═══ Input for this task ═══

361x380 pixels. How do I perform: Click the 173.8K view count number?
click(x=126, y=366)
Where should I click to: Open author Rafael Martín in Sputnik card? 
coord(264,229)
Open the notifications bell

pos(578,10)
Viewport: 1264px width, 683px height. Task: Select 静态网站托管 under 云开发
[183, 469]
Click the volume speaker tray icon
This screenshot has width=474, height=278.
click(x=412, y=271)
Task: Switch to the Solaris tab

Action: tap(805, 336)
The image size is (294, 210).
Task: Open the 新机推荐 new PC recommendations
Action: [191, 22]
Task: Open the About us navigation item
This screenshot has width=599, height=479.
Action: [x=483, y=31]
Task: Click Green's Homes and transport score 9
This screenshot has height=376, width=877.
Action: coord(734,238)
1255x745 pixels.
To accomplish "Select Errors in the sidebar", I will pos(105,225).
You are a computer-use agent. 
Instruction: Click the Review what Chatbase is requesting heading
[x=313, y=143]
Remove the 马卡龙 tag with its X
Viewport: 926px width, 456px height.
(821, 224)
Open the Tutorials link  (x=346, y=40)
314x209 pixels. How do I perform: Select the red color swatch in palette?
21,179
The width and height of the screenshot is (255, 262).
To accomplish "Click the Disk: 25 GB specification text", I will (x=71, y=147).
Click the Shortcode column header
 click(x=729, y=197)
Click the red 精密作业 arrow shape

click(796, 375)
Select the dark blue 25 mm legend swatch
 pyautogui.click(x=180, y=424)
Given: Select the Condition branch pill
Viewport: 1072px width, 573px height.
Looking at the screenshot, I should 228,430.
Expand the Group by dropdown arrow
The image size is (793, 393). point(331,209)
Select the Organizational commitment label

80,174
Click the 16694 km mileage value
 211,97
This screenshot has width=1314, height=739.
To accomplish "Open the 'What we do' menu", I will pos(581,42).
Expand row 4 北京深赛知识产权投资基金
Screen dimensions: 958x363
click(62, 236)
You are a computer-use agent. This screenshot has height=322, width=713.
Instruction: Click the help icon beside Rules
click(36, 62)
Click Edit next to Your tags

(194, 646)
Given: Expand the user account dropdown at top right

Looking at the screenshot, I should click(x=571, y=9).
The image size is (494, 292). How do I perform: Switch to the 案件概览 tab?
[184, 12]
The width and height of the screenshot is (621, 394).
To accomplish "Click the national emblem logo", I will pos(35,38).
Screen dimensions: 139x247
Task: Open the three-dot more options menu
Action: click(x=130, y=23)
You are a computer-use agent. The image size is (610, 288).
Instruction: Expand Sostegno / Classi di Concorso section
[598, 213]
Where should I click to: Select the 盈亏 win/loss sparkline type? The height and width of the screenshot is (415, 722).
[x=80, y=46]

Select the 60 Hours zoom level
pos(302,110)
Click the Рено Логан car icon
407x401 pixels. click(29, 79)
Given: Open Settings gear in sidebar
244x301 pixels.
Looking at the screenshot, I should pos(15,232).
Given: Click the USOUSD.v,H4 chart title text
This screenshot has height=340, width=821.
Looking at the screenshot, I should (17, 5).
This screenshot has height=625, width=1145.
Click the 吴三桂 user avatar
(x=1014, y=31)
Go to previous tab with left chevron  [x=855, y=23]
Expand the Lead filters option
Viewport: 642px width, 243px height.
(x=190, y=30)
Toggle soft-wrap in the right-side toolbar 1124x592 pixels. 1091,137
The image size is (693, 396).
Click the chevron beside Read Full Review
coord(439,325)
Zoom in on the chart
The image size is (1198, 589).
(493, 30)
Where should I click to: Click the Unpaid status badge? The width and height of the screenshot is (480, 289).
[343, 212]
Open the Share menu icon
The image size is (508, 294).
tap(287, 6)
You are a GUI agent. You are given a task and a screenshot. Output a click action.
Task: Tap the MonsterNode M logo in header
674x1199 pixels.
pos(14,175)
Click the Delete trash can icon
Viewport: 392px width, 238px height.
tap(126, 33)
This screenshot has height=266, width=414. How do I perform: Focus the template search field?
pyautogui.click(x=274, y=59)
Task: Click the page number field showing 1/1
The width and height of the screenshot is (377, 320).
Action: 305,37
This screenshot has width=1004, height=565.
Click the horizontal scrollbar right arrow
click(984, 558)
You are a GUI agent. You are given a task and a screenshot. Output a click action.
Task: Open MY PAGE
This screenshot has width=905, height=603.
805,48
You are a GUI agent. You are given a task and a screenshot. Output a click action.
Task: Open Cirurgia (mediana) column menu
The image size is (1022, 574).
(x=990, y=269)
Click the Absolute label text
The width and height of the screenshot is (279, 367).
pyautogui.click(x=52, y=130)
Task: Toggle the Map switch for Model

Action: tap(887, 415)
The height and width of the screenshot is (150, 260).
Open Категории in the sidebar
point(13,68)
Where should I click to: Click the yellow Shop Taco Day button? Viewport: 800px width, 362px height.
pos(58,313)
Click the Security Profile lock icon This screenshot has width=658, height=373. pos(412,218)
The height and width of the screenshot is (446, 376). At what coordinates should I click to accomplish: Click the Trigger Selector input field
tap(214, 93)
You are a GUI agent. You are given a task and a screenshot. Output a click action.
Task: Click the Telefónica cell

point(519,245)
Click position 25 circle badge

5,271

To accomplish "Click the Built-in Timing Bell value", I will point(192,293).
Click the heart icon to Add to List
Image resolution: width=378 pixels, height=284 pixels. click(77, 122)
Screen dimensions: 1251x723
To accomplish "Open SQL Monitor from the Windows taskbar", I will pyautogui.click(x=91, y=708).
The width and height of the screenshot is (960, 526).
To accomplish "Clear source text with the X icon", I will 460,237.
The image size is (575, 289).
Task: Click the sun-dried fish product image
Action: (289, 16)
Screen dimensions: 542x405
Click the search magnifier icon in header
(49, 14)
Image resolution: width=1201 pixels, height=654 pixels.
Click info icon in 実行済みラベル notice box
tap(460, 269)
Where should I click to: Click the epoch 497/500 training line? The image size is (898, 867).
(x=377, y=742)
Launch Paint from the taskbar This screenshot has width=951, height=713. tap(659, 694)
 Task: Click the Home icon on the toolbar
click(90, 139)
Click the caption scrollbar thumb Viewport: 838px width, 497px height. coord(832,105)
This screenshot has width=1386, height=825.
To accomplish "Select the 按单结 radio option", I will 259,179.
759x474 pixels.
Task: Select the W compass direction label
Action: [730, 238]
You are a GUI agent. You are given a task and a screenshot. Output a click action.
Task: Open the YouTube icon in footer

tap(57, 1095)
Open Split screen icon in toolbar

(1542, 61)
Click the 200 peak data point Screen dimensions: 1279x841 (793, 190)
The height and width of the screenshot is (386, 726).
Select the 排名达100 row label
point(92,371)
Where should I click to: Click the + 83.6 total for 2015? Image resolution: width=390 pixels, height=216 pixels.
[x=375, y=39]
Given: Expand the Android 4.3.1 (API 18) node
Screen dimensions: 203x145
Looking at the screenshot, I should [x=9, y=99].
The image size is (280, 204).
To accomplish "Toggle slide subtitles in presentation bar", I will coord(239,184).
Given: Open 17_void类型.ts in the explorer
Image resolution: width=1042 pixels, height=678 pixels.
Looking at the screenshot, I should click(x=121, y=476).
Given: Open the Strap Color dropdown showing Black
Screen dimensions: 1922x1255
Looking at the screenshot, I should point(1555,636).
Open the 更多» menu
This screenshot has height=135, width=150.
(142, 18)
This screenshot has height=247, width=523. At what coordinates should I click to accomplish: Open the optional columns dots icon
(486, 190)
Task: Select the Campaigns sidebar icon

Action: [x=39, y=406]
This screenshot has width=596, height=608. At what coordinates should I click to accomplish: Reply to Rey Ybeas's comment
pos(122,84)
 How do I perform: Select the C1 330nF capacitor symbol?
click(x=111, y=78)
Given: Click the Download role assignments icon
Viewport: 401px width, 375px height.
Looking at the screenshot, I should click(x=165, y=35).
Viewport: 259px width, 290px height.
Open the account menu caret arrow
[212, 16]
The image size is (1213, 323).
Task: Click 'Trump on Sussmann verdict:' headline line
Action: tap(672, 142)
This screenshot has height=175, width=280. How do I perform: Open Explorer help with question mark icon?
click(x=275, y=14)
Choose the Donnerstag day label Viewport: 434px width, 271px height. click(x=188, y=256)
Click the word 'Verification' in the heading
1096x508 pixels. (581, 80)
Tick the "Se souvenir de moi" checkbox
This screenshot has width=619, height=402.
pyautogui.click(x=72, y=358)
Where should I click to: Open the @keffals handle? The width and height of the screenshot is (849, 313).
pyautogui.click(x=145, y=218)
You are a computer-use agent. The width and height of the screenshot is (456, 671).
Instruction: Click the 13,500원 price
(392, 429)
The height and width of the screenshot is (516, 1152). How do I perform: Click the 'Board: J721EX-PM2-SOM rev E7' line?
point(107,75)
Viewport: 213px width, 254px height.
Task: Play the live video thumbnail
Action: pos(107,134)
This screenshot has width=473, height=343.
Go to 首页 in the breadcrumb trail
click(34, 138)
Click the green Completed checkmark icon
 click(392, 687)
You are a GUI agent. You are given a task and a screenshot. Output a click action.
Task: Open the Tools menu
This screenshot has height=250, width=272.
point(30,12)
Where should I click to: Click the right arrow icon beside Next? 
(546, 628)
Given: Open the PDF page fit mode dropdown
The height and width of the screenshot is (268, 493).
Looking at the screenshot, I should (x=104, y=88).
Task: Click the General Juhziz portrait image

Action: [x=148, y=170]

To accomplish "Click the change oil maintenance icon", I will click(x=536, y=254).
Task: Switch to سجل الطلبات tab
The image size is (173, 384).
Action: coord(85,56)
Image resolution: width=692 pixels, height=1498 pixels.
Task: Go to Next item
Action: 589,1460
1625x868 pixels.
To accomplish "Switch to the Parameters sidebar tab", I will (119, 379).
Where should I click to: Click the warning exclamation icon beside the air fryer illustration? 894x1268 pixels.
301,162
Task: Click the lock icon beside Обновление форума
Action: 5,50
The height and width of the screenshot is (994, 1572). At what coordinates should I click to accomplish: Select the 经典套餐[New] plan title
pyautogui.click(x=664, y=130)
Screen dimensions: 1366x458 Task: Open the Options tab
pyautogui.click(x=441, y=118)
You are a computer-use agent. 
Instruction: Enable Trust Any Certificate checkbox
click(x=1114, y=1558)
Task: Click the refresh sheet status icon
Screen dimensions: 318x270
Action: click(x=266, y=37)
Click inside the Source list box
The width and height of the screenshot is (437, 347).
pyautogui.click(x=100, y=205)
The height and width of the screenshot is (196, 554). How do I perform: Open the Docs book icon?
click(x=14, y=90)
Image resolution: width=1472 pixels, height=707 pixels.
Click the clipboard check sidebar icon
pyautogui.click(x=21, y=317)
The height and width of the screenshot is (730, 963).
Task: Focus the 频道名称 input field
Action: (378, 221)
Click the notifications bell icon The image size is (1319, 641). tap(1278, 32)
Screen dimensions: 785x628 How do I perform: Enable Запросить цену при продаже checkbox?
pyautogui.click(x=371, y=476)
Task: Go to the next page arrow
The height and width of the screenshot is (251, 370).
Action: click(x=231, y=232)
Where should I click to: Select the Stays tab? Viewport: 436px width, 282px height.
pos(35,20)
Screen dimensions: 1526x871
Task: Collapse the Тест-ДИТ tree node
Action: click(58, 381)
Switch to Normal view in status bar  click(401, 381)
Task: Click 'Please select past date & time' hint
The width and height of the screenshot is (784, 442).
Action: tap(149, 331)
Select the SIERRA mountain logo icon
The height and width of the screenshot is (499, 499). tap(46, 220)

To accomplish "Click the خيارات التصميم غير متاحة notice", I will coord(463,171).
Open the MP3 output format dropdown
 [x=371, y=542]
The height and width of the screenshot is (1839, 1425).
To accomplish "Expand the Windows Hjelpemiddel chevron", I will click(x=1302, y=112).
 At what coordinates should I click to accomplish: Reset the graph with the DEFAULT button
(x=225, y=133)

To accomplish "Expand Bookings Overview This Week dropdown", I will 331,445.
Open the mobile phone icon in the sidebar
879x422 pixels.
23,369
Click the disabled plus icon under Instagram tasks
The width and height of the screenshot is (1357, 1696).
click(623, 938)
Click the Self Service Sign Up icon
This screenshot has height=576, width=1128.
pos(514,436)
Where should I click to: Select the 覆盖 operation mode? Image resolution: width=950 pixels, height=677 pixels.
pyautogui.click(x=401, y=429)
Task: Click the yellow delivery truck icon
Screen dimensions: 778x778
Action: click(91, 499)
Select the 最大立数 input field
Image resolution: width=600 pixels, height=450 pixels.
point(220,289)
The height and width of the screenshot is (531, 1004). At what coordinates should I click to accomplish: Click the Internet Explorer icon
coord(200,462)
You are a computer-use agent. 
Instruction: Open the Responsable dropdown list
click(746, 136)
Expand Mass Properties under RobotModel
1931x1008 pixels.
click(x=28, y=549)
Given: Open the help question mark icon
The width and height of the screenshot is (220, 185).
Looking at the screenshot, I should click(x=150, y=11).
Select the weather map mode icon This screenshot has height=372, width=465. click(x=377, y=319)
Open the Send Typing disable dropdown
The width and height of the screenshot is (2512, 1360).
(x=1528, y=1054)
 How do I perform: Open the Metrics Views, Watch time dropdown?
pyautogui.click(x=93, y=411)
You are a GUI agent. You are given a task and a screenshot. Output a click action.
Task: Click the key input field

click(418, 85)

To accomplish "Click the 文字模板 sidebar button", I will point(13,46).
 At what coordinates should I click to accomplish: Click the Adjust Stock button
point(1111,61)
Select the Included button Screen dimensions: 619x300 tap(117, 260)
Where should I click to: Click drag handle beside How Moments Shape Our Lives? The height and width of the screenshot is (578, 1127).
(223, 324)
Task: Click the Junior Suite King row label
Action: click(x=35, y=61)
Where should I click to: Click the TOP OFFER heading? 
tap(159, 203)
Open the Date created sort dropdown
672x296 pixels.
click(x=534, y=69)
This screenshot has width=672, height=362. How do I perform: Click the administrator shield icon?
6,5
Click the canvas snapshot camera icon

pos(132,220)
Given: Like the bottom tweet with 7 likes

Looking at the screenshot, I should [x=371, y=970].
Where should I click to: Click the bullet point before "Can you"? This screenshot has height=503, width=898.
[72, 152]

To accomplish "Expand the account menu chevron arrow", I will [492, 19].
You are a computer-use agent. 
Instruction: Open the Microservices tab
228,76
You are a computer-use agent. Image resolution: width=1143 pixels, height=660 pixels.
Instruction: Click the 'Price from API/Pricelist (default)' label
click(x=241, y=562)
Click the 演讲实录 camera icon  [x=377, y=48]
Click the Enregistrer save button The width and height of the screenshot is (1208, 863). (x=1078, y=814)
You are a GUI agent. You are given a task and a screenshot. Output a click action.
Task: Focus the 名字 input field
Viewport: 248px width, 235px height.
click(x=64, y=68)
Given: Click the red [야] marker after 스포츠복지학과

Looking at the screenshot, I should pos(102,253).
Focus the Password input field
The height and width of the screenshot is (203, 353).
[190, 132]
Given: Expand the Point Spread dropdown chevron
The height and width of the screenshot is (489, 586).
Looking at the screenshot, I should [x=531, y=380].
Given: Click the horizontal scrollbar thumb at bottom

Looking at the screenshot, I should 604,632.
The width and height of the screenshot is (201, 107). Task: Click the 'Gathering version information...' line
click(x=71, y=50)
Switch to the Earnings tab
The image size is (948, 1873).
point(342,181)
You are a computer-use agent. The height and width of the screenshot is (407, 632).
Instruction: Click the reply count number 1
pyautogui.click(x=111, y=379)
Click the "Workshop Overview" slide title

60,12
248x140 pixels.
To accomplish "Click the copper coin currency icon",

═══

An exact copy of the lines above, from the one containing "This screenshot has width=1386, height=825." through the one containing "Click the 200", is the whole of the answer.

This screenshot has width=1386, height=825.
To accomplish "Select the 按单结 radio option", I will 259,179.
759x474 pixels.
Task: Select the W compass direction label
Action: [730, 238]
You are a GUI agent. You are given a task and a screenshot. Output a click action.
Task: Open the YouTube icon in footer

tap(57, 1095)
Open Split screen icon in toolbar

(1542, 61)
Click the 200 peak data point Screen dimensions: 1279x841 (793, 190)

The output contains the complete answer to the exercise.